京羅木農産について

(有)京羅木農産は、島根県松江市出雲町にある介護予防拠点施設「おちらと村」で、地元の農産物を使って食品加工・販売を行っている会社です。地元の農家さん8人で設立し、現在は約50人が交代で働いています。

昔ながらの手作りの味

地域の農産物を利用して、味噌や漬物に加工したり餅をついたりして、加工場横のお店やスーパーの産直コーナーで販売しています。予約制でお弁当、限定ランチ等のお食事も提供しています。柿の産地であるここでは、ほし柿の販売の他に、柿を使っての商品開発も行っています。今では、柿のソフトクリームやドーナッツを作り販売しています。ほし柿、味噌、餅、お米などの詰め合わせセットもやっています。また、囲炉裏の喫茶(コーヒー、軽食、ケーキなど)も、年末年始を除き営業しています。

地域の交流の場

予約制で職人さんによる蕎麦打ち、コンニャク作り、笹巻きなどの体験ができます。季節によって体験内容は異なりますが、それも旬のものを活かしているからです。そして、自分で打った蕎麦をその場で食べることができます。会社ができるまでは、子どもや若者と触れ合うことがあまりなかった人も、最近では地元の小学生の体験が多く、地域の方と触れ合うことができるようになり、交流する場となっています。また、蕎麦打ち体験を受けた方が、今では先生になっています。休日には手打ち純蕎麦を打っています。

いいかげん(良いかげん)

働いているのは20代〜70代の50人ほどで、登録制になっています。子どもが帰ってくる夕方までや、週3日といった働き方や、農家、主婦、サラリーマンなど働く人も様々。普段はそれぞれ仕事をしている地域の人が、休日や空いた時間に京羅木農産の仕事をしています。
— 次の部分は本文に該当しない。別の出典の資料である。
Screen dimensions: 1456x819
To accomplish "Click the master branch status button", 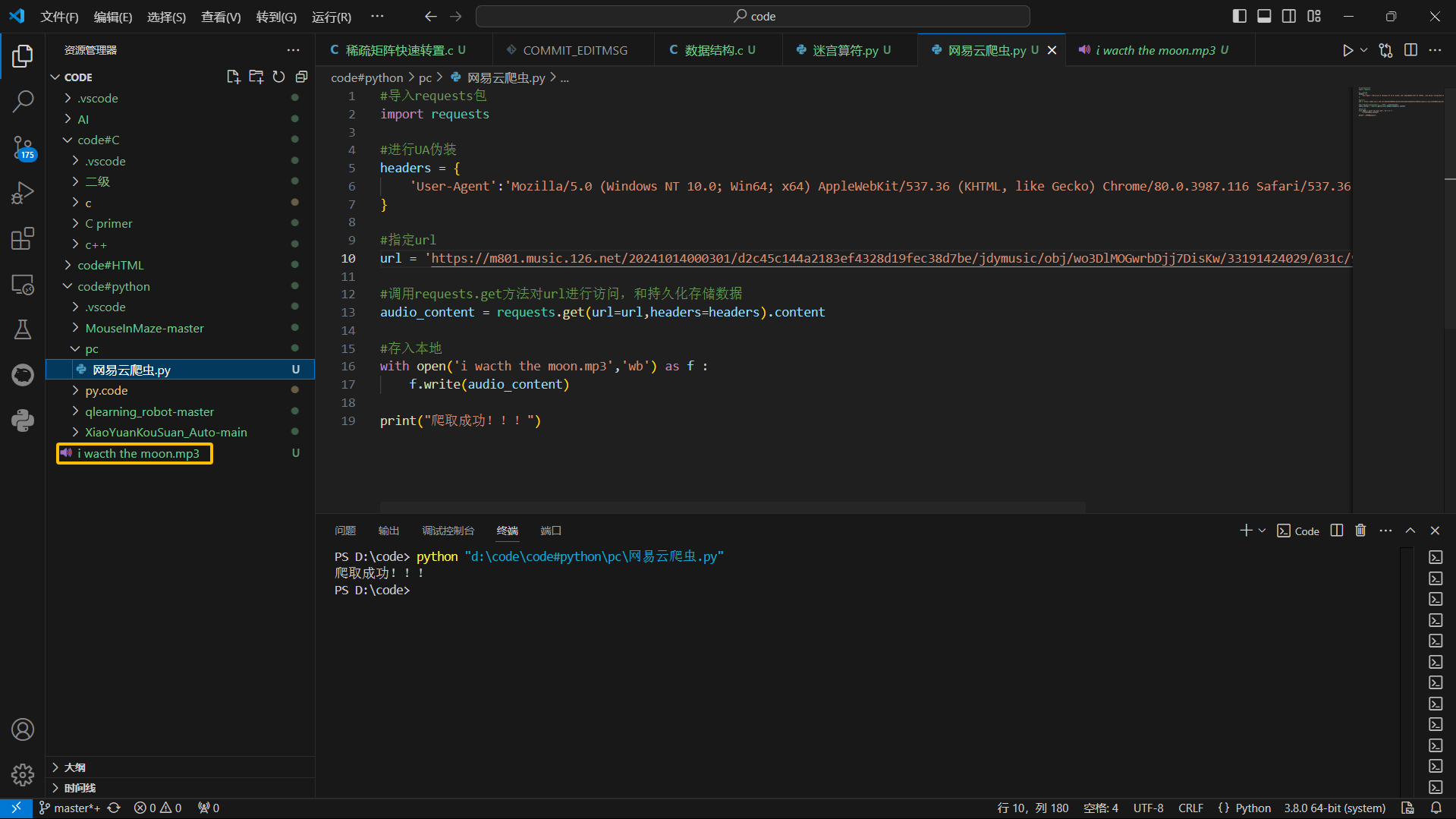I will (70, 808).
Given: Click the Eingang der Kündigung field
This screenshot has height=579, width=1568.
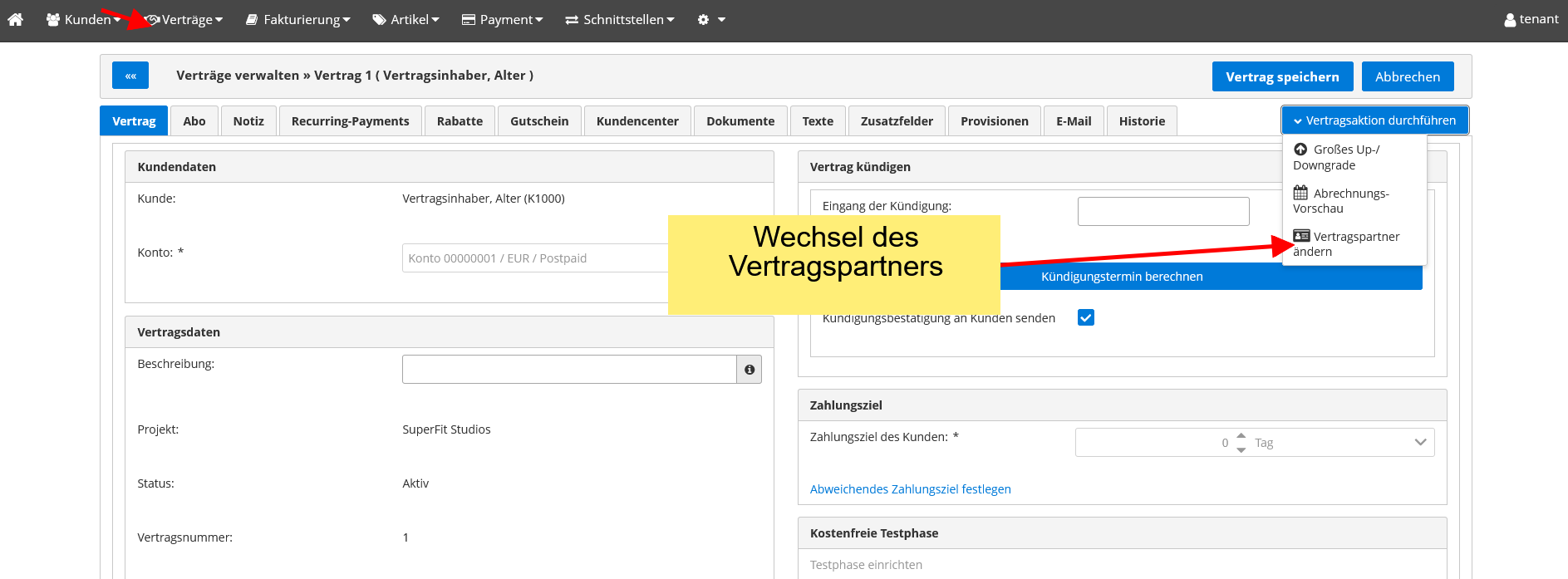Looking at the screenshot, I should pos(1162,211).
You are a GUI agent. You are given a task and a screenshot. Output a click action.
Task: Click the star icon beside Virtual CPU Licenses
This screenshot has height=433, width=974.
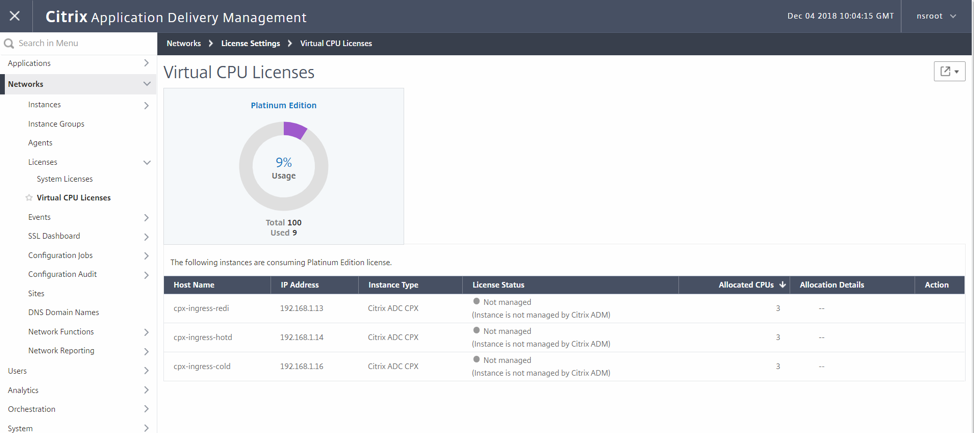pos(29,198)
パートと違うところは?とお聞きしたところ、「いいかげん」と一言。時間が空いたときに少しだけやっているようです。

ここで働く70代のおばあちゃんも、会社がなかった頃は外に出ることが少なかったのですが、今では時間があればお餅をついたり、炊き込みご飯を作ったりと、世代が違う人たちが集まるこの場所でワイワイ話しながら働いています。

自分の打った蕎麦を食べたいと蕎麦打ち教室に通い、今度は自分が打った蕎麦を食べてもらいたいと手打ち蕎麦をふるまうようになった農家さんや会社員。平日は蕎麦打ちとは全く関係ない仕事を行っている方々が、生き活きとそば打ちを楽しんでいます。

「美味しい」、「また食べたい」と言ってもらうだけで嬉しい、そんな働く場所になっています。

地産地消

『地域の資源』を利用しよう!と、加工品には地元のものを使い味噌や漬物などを作ってお店に直接卸しています。また、お昼や夜には食事も作っていますが、使われているお皿、机なども地元の陶芸家や建具屋が作ったものを使用しています。

売れるからと言って極端に生産の委託を強めると、今地域で行っている生産体系のバランスを崩してしまいます。「今ある地域資源を最大限に活かし、土地にあったものを大切にしている」と想いを語ってくれました。

そんな会社だからこそ、地域を一番に考えた仕組みを作っているのでしょう。無理に新しいものを作るのではなく、これまで培った智恵、技術を大事に考え、「昔ながらの、あたりまえのものを、正直に」作っていこうという想いで商品開発を行う、『地域を創造し、風土とともに歩んでいく会社』です。